This task/domain context reveals new uses for existing techniques and provides a catalyst for the invention of new ones. For example, in a case-based-reasoning approach to design, the adaptation of a retrieved design might be more complex than in most other applications of CBR and might require new methods, because of the many dependencies between the design decisions that make up the design.
The problem of design
Design is a peculiarly human activity: the desire to recast the world to suit our purposes is a defining characteristic of being human. It is also a defining characteristic of being intelligent. 5 The study of design, therefore, is naturally part of the study of AI.
Defining design, in its broadest sense, is a difficult task. Many technical and philosophical tracts have been written on the topic; we make no attempt to wade into those choppy waters!
We loosely interpret design to be an information-processing activity that creates a description of an engineered artifact (for example, a building or a software module), guided by some set of specifications and some set of constraints. The specifications are intended to describe what is desired; they are not necessarily methods that describe how the artifact should be designed. They might vary from concrete to very abstract. Specifications can include such things as aesthetics, resources, economics of manufacturing, and performance. Constraints describe the limitations of the natural world (for example, Newton's laws) and the other, perhaps artificial, limitations to be placed on the design. They describe what must not be violated.

▸ **WHAT TO WORK ON**
A) Transcribe the lines of the listing below, from the line containing "Given: Click the Arr. column header" through the last line of the listing, inclusive.
B) Pick up the passage on design after its final sentence and carry it forward.
The listing below has no connection to the passage on design.

▸ **DATA SECTION**

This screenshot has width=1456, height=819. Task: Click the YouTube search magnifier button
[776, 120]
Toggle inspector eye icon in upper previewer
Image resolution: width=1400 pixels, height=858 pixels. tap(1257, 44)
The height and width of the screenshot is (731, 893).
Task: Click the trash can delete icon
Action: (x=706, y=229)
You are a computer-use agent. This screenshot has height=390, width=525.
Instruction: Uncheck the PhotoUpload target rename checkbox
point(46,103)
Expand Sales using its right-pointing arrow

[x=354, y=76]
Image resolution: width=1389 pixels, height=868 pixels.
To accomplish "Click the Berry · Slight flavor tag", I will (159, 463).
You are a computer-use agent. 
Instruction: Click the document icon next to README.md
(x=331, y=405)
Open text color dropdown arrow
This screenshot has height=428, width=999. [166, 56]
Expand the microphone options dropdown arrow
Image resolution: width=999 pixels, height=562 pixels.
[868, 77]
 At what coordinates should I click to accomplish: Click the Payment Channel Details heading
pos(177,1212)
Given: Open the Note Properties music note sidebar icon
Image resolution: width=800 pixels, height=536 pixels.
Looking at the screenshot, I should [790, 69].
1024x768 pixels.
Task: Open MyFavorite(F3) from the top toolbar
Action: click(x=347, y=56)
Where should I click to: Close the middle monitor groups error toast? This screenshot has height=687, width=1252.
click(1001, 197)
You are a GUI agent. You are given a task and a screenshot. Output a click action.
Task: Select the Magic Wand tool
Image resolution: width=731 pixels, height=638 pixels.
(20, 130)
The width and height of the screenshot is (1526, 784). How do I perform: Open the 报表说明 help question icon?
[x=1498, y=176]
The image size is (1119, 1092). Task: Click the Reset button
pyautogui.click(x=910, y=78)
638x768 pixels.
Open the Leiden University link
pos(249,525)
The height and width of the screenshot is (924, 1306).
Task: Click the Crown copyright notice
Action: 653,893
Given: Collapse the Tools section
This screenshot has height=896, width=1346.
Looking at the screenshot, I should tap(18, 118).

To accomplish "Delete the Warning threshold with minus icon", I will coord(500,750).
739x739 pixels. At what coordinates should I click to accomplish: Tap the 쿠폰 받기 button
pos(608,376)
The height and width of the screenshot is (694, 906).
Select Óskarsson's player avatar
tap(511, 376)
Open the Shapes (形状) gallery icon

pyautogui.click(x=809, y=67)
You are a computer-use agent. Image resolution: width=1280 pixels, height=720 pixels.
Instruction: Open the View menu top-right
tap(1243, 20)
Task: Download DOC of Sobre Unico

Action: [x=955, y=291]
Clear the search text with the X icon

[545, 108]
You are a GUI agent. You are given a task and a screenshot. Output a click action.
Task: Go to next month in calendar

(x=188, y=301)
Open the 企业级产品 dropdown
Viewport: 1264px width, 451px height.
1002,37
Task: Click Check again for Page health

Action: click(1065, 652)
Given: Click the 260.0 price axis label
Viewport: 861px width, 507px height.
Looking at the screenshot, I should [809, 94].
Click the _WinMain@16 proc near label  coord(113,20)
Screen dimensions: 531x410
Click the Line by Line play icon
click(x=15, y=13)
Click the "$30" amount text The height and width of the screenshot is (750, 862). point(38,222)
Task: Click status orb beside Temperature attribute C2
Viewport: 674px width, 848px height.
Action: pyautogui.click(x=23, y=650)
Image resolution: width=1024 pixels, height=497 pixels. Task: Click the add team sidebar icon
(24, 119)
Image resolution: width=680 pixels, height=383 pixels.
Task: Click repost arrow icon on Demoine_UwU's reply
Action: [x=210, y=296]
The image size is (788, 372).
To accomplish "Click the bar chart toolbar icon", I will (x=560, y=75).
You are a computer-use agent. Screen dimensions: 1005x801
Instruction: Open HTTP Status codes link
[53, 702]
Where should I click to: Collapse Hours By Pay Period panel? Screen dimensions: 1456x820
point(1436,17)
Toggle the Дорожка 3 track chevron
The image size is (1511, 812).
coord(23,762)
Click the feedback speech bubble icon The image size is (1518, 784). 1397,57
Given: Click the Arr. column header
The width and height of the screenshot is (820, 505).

▸ **EXERCISE ANSWERS**
A)
Given: Click the Arr. column header
The width and height of the screenshot is (820, 505).

B)
A design process is complex. One of the most well-studied design problems, configuration design, has been shown to be exponential in size and time. The configuration-design process selects parts from a catalog or set of catalogs to realize a set of specifications and satisfy constraints about how parts can be combined. Because configuration design is one of the simpler forms of design, more complex types of design will be likely to also have exponential complexity. Thus, with apparently intractable search, design problems are hard to solve.
Design is hard for several other reasons:
The goal state (that is, a good design) is often hard or impossible to define. Often, it is the result of the design process that identifies candidate goal states. For example, in designing a house, it is possible to initially describe desirable characteristics, but it is through the design process that possible houses emerge.
The implications of various design actions are not generally predictable. For example, if a part is added to a design, it is not possible to fully predict that part's impact on the design. The part might combine well with other parts, might lead to vastly inferior solutions, or might not interact with other parts at all.
Thus, to solve these problems, AID researchers need to draw on a wide range of AI techniques, such as knowledge representation, problem-solving methods, and machine learning. These techniques let researchers cast design problems in computable forms, allowing the underlying structure to become apparent. Through such elucidation, it is often possible to develop heuristics that make it possible to solve interesting design problems, or to find ways to bound design problems so that they can be solved.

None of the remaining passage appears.